Text block |
┄┄┄┄┄┄
Like “Feeling Chastised”, my son will never be able to live on his own. He will never be able to take care of himself. He will not know when/if he’s being taken advantage of. He does not understand danger or safety. He is verbal but really not able to communicate if something might be wrong.
My suspicion is that many of these parents in celebration have younger children or children that can function at a higher level than mine. They still have hope of great progress, and they should have hope, there is always hope. I still have hope for more progress, but living in the real world I know that even though he continues to make progress, none of the issues listed above will improve enough that I will not spend every day and night worrying about what will happen to him when I am gone. This is the stuff our nightmares are made of. What’s going to happen to them when we’re all done celebrating autism? Our “kids” are going to outlive us, people. Who’s going to take care of them? Will they be cared for in the same fashion that we have cared for them? How drastically will their life change then? Think about it.
If I haven’t said it a hundred times, then let this be the hundredth; if I were to live forever, I would not change a thing about my son. He’s happy almost all of the time. He loves his life. He is in his own little happy world, but he won’t always be able to live in his own world, he will someday have to live in the real world. Then what?
When your child with Autism becomes an adult with Autism and your own mortality begins to slap you in the face, come back and talk to me then about this celebration we are supposed to be having.
Those of us with adult children that will not be able to live or navigate the world with out constant support, that have been in the trenches for many years, long before there was a “spectrum”, long before there were many of the services available today, deserve a little bit of respect and deserve to be able to voice our opinions as you are allowed to voice yours; to want something more than a celebration.
I believe in raising awareness. I believe in trying to make people understand Autism. I believe that INDIVIDUALS and accomplishments should be celebrated. I also believe some of us need more than that.
My only wish is to be able to die in peace knowing my son will be okay…….
Let’s begin by saying that DC does not like to keep anything in his pockets. He will put his cell phone and wallet in his pockets; but they come out the second he gets inside the house…… nothing else. So much so that about a year ago when I asked him to put his gum wrapper in his pocket so he could use it when he was finished (instead of handing it to me straight out of his mouth or sticking it to the console in my car), he immediately threw away said piece of gum and hasn’t had a piece of gum since; all because I asked him to put the wrapper in his pocket.
┄┄┄┄┄┄
Dataset extract |
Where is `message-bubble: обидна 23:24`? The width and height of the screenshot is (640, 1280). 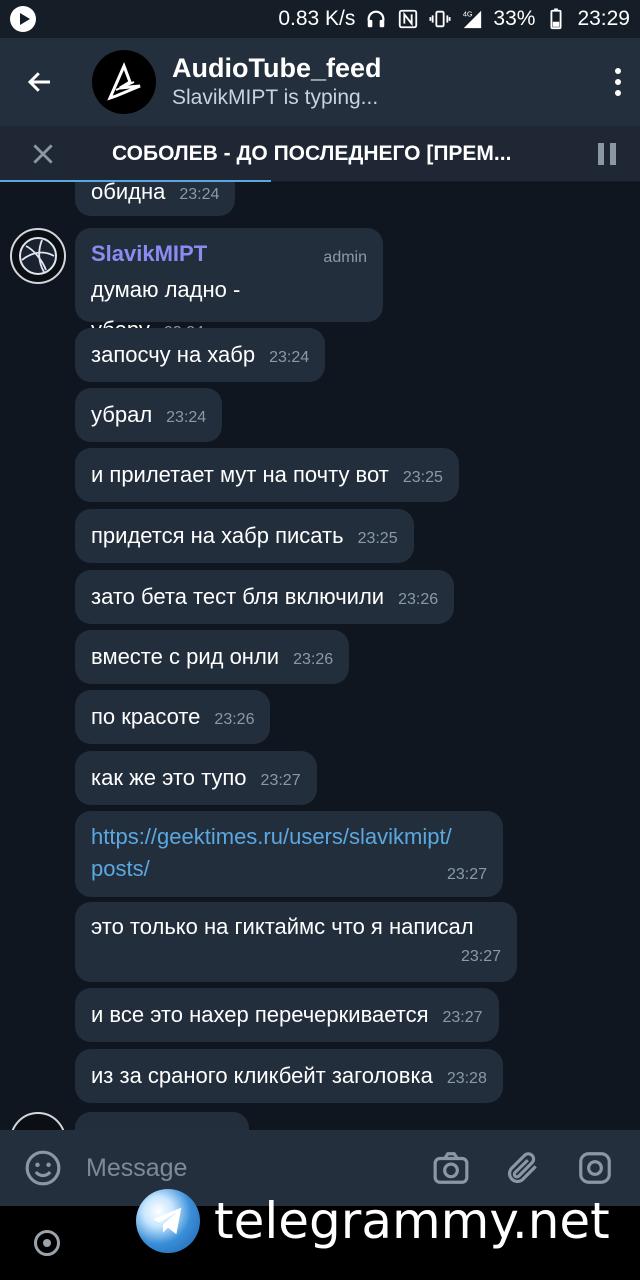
┄┄┄┄┄┄
Write the next part of the text above about the writer's son with autism, starting after its final sentence.

Planning ahead:
He really doesn’t have any concept of planning ahead. He knows when he’s going somewhere or doing something, but he really can’t plan, for example, what he’s going to wear or what he should bring other than the pile of books that he travels with.
Two years ago we took a trip to Universal, Disney and Puerto Rico. DC has been to Disney many, many times so he knows what he wants to do and where he wants to go. He’s already got that all scheduled in his head. But if I asked him how many pairs of socks, pants, underwear and shirts we should pack for the week; he wouldn’t be able to figure that out.
Day one was spent traveling and visiting Downtown Disney
Day two we visited Universal Studios
……and then on to Disney World, more specifically, the Magic Kingdom, DC’s favorite.
As I said earlier, he knows exactly where he wants to go and what he wants to do, so there was no question at some point we would be visiting the “Princess Room”.
After we made it though the line, outside the room, we waited inside the room with 4 or 5 other families to see the princesses.
While we were waiting behind the ropes, in full view of all of the princesses, DC gave me a bashful smile that I had never seen before. He slowly pulled a comb out of his pocket. Snow White happened to notice the comb and said “Did you bring that comb to look nice for me?” DC now very excited answered in his very loud happy voice, “Yes”, and the flapping started
– Good flapping
– Happy flapping
At this point all of the other parents, princesses and workers in the room were watching him (not staring, watching)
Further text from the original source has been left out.